L. 356.  >
À Charles Spon,
le 16 juin 1654

Monsieur, [a][1]

Il y a ici grosse guerre entre les jésuites [2] et le curé de Saint-Paul, [3][4] contre lequel ils ont fait un libelle diffamatoire qui court ici en cachette et que je n’ai encore pu voir, où ce pauvre curé est rudement accommodé. J’apprends que sa vie y est bien épluchée, et lui fort maltraité : il fait le petit prélat, il a carrosse, maison aux champs où il traite les dames à quatre services ; il a un alcôve, [1] tapisserie de haute lice ; il reçoit des dames dans sa chambre à onze heures du soir lorsqu’il est couché. [2] Vos ministres n’en sauraient tant faire car le plus riche d’entre eux n’a pas 15 000 livres de rente comme ce curé ; aussi n’avez-vous point de purgatoire [5] qui brûle toujours. Et voilà le malheur de vos ministres qui ont abandonné le nombre d’or pour la lettre dominicale. [3][6][7]

Le livre de M. Merlet [8] contre le Gazetier [9] s’achève, on commence celui de M. Perreau. [4][10][11] L’antimoine est de deçà tellement morfondu et décrié que l’on n’en parle plus qu’avec exécration, et nos antimoniaux sont fort étourdis du bateau et voudraient bien que ce fût à recommencer. M. Riolan [12] n’a fait que traîner depuis trois mois, il est maintenant au lit d’une méchante ophtalmie [13] qui l’empêche de lire et d’écrire. Il a néanmoins grande espérance de guérir et dit qu’il aurait grand regret de mourir qu’il n’ait auparavant répondu à l’apologie de Montpellier, [14] où il traitera le doyen en chien courtaud. [5][15] Cet homme a réveillé une querelle qu’il devait laisser assoupir et par sa médisance, il a irrité des gens qui ne lui pardonneront pas. Il fallait se taire ou mieux faire. Au lieu de raisons, il n’a dit que des injures fort impertinentes. Je pense pourtant qu’il n’y a pas travaillé tout seul et qu’il a été aidé par quelques-uns de deçà de la secte meurtrière, j’entends de l’antimoniale, enragés de ce que leur brigue est décousue et qu’ils n’osent plus étaler ce diable de poison pour les meurtres qu’ils ont commis. Mais de grâce, quand vous écrirez à ce M. Courtaud, demandez-lui, je vous prie, pourquoi il m’en veut tant, pourquoi il en a tant dit contre moi, pourquoi même quelquefois il s’est retenu et n’en a pas dit davantage puisqu’il était si en train et que les injures coûtent si peu à telles gens que lui ; j’entends à des ignorants qui, faute de raison, ne peuvent rien dire de bon. Pour moi, je ne me sens nullement touché de ses injures parce que je n’y reconnais rien qui m’appartienne. Vous savez bien ce beau passage de Tacite [16] que Courtaud n’a jamais lu : Convicia si irascare, agnita, spreta exolescunt[6] Pour les autres professeurs de Montpellier, je ne les soupçonne point d’y avoir contribué : Rivière [17] aime mieux aller piper quelque pistole en Dauphiné ou en Provence ; et même ce n’est point son fait d’écrire de cette manière, non plus que Soliniac. [18]

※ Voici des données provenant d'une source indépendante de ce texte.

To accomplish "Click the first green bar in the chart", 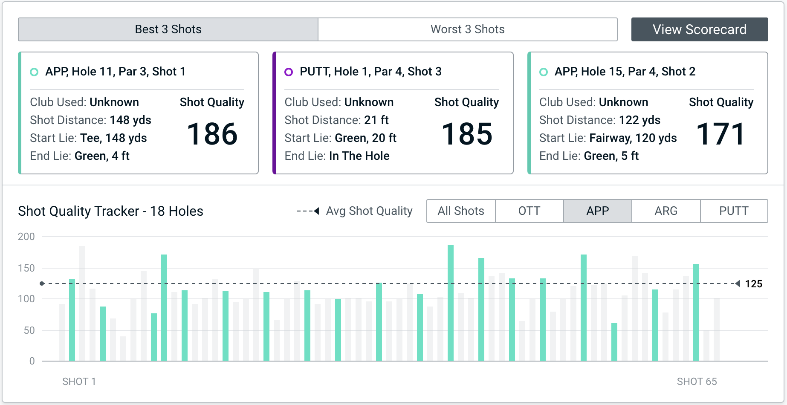I will point(72,320).
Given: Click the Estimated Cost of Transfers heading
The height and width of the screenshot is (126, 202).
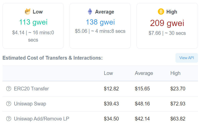Looking at the screenshot, I should tap(53, 58).
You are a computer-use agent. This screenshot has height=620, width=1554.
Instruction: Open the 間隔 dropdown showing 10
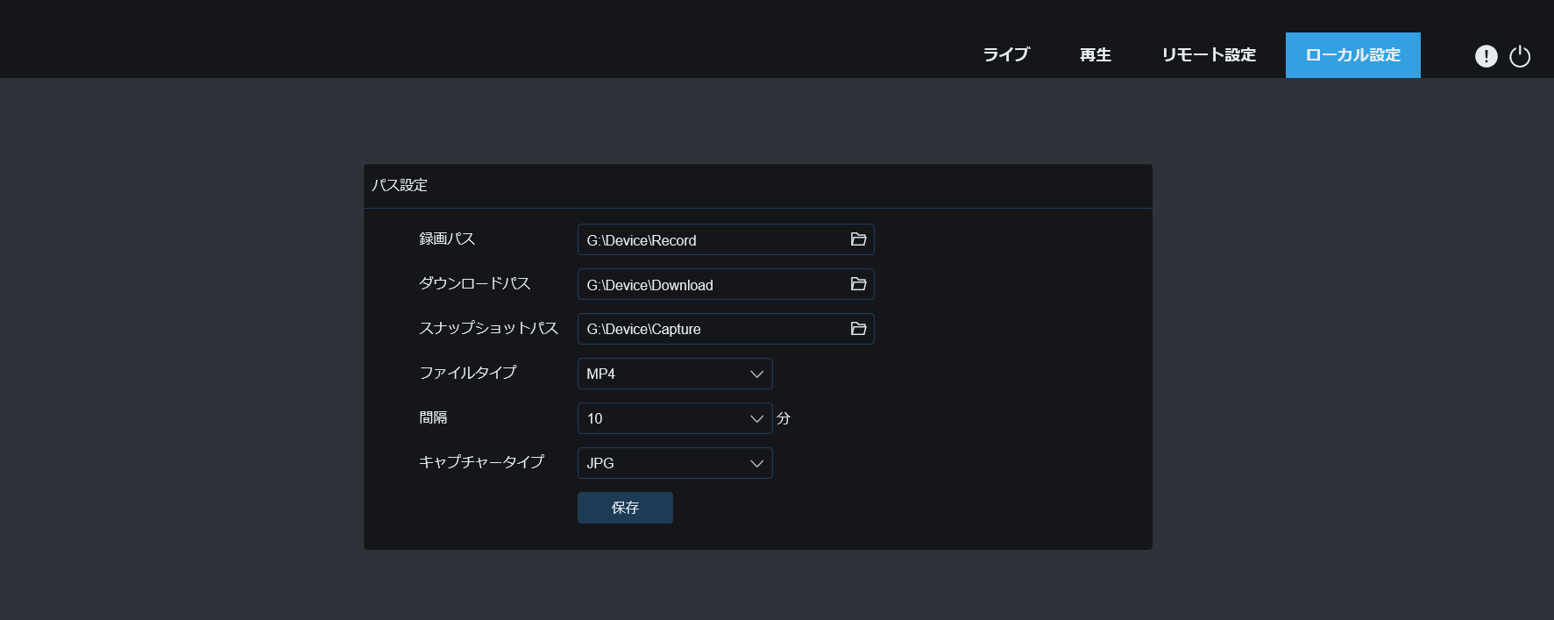coord(674,418)
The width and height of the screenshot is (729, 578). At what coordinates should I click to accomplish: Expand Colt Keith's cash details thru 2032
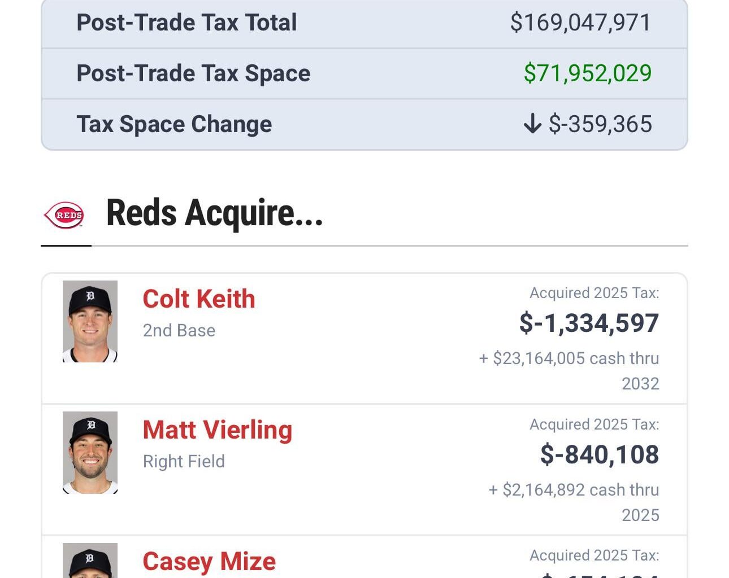pyautogui.click(x=570, y=371)
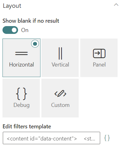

J’ai ce matin entretenu un homme de cour qui sait bien des choses. Il m’a dit qu’à la vérité, Mazarin [19] a eu des douleurs néphrétiques [20] avec vomissements et nausées, et qu’à la fin il a vidé une pierre, si ce n’est la pierre philosophale [21] par le moyen de laquelle il amasse merveilleusement de grands trésors. On dit qu’il ne se soucie plus guère de marier ses deux nièces [22] à MM. de Candale [23] et au grand maître de l’Artillerie, [24][25] vu que pour de l’argent dont il a grande provision, il espère d’en donner une au duc de Savoie [26][27] et l’autre à quelque prince d’Italie. [7] Voilà comment la Fortune [28] triomphe quand elle est accompagnée de plusieurs sacs de pistoles. Bon temps pour lui, pourvu qu’il dure. Vale.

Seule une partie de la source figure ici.